An official with one potentially large corporate customer for Kuiper said his company had ruled out early commitments to it because of the delays in its launches and the possibility that the constellation would need to be reduced in size. “I hope they make it,” this official said. “But it’s getting difficult to see how.”
These comments were made in March. The situation has not changed.
Rick Freeman. (Source: Space Foundation video)
In his July 22 address to the Space Foundation conference, Amazon Project Kuiper Government Solutions President Rick Freeman said Amazon’s “dedicated satellite processing facility at Kennedy Space Center will allow us to support deployment plans. We have secured 80-plus launches to secure our initial satellite constellation.”
With only 12 months to launch more 1,538 satellites, that’s not a statement that reassures anyone.
Freeman stressed Kuiper’s goal of serving remote areas and underserved rural areas and referred to the approximately 2.6 billion people worldwide “without internet access.”
The company’s website still features the smalll town of Cle Elum, Washington — population 2,037 — where the locals flock to a café to get decent internet that is unavailable at home, and where students pull up to the parking lot for access from their cars to do homework. It looks like a scene from years gone by.
Of course that town now has Starlink.
“We must address the global inequity of information access, break the cycle of digital hegemony by providing equitable access to information,” Freeman said.
(Source: TIM Brasil)
Digital hegemony? Many of those included in the 2.6 billion without access are in areas where internet is available but too expensive for them. Starlink has 7,800 satellites in orbit and is offering prices in developing nations that may be matched or beaten by national satellite operators and service providers using government universal-access subsidies, but even that’s not clear.
And Starlink has shown itself capable of slashing its prices dramatically in certain markets.
Is Amazon, a publicly traded company, really prepared to go head to head for local consumer and small-business markets in Africa, Asia and Latin America?
Even governments that have no use for Elon Musk now find themselves inviting Starlink in to meet their promises of digital inclusion. TIM Brasil, fulfilling an obligation to Brazil’s Anatel regulator, recently announced it will use Starlink to connect some 1,300 schools free of charge.
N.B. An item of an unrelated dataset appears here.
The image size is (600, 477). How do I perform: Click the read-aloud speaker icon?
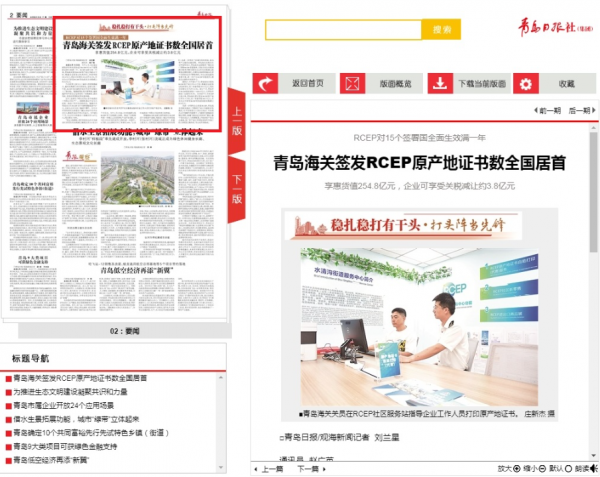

Gilat uses Hispasat capacity over Brazil.
TIM Brasil is also a major user of satellite cellular backhaul services provided by Gilat, which is a customer of Brazil’s Star One Satellite operator and Spain’s Hispasat, which operates spacecraft over Brazil.
Assuming Eutelsat gets its planned 1.5-billion-euro ($1.76 billion) capital raise and rights issue closed by the end of the year, it will proceed with deployment of 100 OneWeb Gen 1 replacement satellites, scheduled in 2026, with another 340 Gen 1 replacements — still not contracted — to follow between 2027 and 2030.
Then the 264 OneWeb Gen 2/Iris2 satellites being built with European Commission and Eutelsat financing would be built at the end of the decade.
Telesat Canada’s Lightspeed constellation, devoted to government and vertical markets including maritime and aviation connectivity, is under construction and scheduled for launch starting late next year.
No one underestimates Amazon’s punching power or its patience in developing markets. But patience is no solution to its current issue.